=== Data for processing ===
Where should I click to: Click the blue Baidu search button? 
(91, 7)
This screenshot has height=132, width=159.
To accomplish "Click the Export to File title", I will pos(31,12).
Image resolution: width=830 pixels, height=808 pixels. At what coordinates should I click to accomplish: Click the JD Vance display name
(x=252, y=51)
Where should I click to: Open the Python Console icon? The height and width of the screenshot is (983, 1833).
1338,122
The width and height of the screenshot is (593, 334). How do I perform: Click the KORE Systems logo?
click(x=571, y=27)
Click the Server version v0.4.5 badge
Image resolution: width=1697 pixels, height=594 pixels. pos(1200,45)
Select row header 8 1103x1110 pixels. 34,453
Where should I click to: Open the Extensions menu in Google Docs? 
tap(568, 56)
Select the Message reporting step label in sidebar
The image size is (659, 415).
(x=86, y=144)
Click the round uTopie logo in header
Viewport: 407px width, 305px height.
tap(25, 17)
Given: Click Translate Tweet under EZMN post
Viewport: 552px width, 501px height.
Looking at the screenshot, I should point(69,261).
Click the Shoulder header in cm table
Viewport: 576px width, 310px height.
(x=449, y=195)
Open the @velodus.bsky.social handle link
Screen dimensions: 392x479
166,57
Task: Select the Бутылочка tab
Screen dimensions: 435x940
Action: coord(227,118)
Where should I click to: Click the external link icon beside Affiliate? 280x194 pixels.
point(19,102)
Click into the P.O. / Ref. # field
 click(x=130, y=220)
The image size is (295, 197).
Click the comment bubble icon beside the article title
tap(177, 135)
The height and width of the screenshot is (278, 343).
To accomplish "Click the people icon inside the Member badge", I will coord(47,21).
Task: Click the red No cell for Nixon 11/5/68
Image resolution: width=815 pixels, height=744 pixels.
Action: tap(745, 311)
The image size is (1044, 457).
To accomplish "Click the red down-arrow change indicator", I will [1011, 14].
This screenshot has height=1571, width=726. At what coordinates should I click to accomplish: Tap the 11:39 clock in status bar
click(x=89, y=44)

=== Prompt ===
The entries above must be returned exactly.

=== Written answer ===
Where should I click to: Click the blue Baidu search button? 
(91, 7)
This screenshot has height=132, width=159.
To accomplish "Click the Export to File title", I will pos(31,12).
Image resolution: width=830 pixels, height=808 pixels. At what coordinates should I click to accomplish: Click the JD Vance display name
(x=252, y=51)
Where should I click to: Open the Python Console icon? The height and width of the screenshot is (983, 1833).
1338,122
The width and height of the screenshot is (593, 334). How do I perform: Click the KORE Systems logo?
click(x=571, y=27)
Click the Server version v0.4.5 badge
Image resolution: width=1697 pixels, height=594 pixels. pos(1200,45)
Select row header 8 1103x1110 pixels. 34,453
Where should I click to: Open the Extensions menu in Google Docs? 
tap(568, 56)
Select the Message reporting step label in sidebar
The image size is (659, 415).
(x=86, y=144)
Click the round uTopie logo in header
Viewport: 407px width, 305px height.
tap(25, 17)
Given: Click Translate Tweet under EZMN post
Viewport: 552px width, 501px height.
Looking at the screenshot, I should point(69,261).
Click the Shoulder header in cm table
Viewport: 576px width, 310px height.
(x=449, y=195)
Open the @velodus.bsky.social handle link
Screen dimensions: 392x479
166,57
Task: Select the Бутылочка tab
Screen dimensions: 435x940
Action: coord(227,118)
Where should I click to: Click the external link icon beside Affiliate? 280x194 pixels.
point(19,102)
Click into the P.O. / Ref. # field
 click(x=130, y=220)
The image size is (295, 197).
Click the comment bubble icon beside the article title
tap(177, 135)
The height and width of the screenshot is (278, 343).
To accomplish "Click the people icon inside the Member badge", I will coord(47,21).
Task: Click the red No cell for Nixon 11/5/68
Image resolution: width=815 pixels, height=744 pixels.
Action: tap(745, 311)
The image size is (1044, 457).
To accomplish "Click the red down-arrow change indicator", I will [1011, 14].
This screenshot has height=1571, width=726. At what coordinates should I click to accomplish: Tap the 11:39 clock in status bar
click(x=89, y=44)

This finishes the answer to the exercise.